Śākyamuni’s six years of asceticism was a turning point in his quest for the Dharma, and an important subject in the life stories of the Buddha. After realising that all sentient beings had to suffer from birth, old age, sickness and death, Śākyamuni decided to renounce his comfortable life in the palace and to take up ascetic practice in the grove, in the hope of realising the path to liberation. He abandoned all material desires, put on a ragged robe and ate daily a minimal amount of sesame and millet seeds. For a long time, he meditated under a tree and observed severe abstinence single-mindedly.

However, he still could not attain Enlightenment after six years of ascetic practice.
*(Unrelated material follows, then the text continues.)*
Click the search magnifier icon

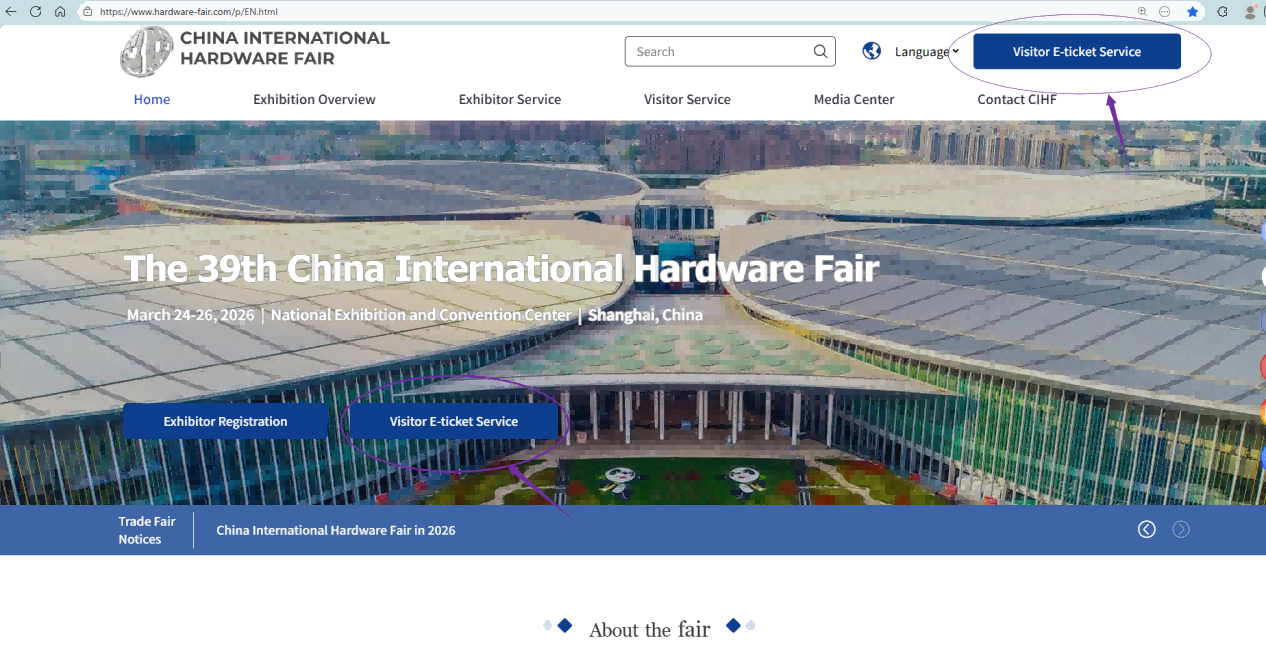coord(820,52)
Realising that his practice could not bring liberation, he accepted the food offered by a shepherd girl and afterwards went to Bodh Gaya where he entered deep meditation under the Bodhi Tree, eventually attaining Supreme Enlightenment. This head of Śākyamuni illustrates his emaciated state during the period of ascetic practice. As a result of Hellenistic influence, Gandhāran art is characterised by strong realism as exemplified by this work.
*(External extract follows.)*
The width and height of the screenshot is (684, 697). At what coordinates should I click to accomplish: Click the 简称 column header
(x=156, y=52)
The head has wavy curls, an ūrṇā between the eyebrows, sunken eye sockets, hollow cheeks, protruding cheekbones, a wild bushy beard, distended veins around his forehead and neck, and no flesh between the skin and the bones. The sculptor has meticulously depicted the gaunt and skeletal image of Śākyamuni who “subsisted daily on a sesame and a millet seed”. Despite just the head of the statue remains, one still cannot bear the sight of its fleshless state. Nevertheless, Śākyamuni’s perseverance in pursuit of liberation is fully revealed by the solemn expression of the face and the determination shone through the eyes in the sunken sockets. The superb artistry displayed by this realistic sculpture is breathtaking.